An oft asked question: “Is the data that I put into a Large Language Model (LLM) safe”? Or, alternatively, “If I put commercial or confidential information into an LLM, what is the chance that this information will be leaked?” There is great motivation for putting information into LLM, because LLMs are calculators for text, and they are intensely useful, for example, for summarizing, extracting data, rewriting, highlighting changes, and responding. This is a worry for CIO’s and IT departments everywhere, because, in the absence of guidelines and training, people are putting information into LLMs, due to their utility.

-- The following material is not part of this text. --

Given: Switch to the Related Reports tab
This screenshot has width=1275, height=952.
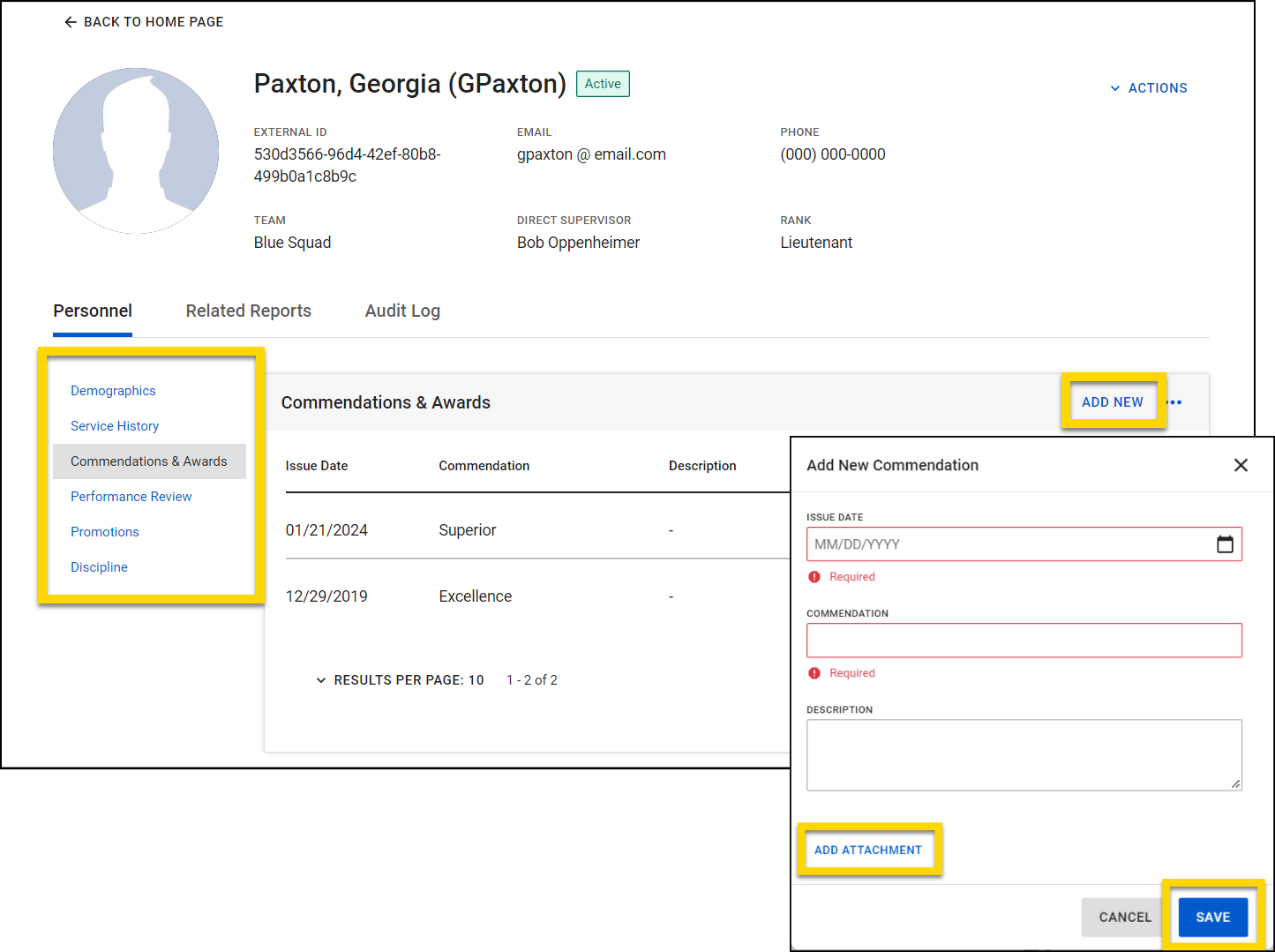Looking at the screenshot, I should click(248, 311).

The thing is, whenever information is stored, there’s a chance that it will get leaked. Emails can be forwarded, computers or SharePoint can be hacked. The likelihood depends on the security of the system. Large established companies, e.g. as Microsoft, Google and Apple, tend to be more secure, because they have more resource, and more to lose if they fail. Information in an LLM is similar, in that it is held on a computer, and people try to keep it safe.
One difference with LLMs is around motivation. The information you give to the LLM would be useful for training the LLM. Just like your Google queries help Google become a better search engine, and Facebook posts help ad targeting, your LLM queries could help improve the LLM, and early LLMs did use submitted information to train their models. This is mostly changed, where almost all the leading models allow users to secure their data from being trained on.
How each platform handles your data
Here are the details for each of the major models, and links to disable tracking, if possible:ChatGPT personal or free – Training enabled, can disable. For details, see policy.
ChatGPT Teams or Enterprise – Training disabled by default. For details, see policy.
Gemini – Training enabled, can disable (but lose access to history). For details, see policy.
Claude.ai (Anthropic) – Training disabled by default (unless feedback is submitted). For details, see policy.
Deepseek – Training enabled, cannot disable.
Grok.ai (X/Twitter) – Training enabled, can disable. (via the App)
Microsoft Copilot – Training disabled. For details, see policy.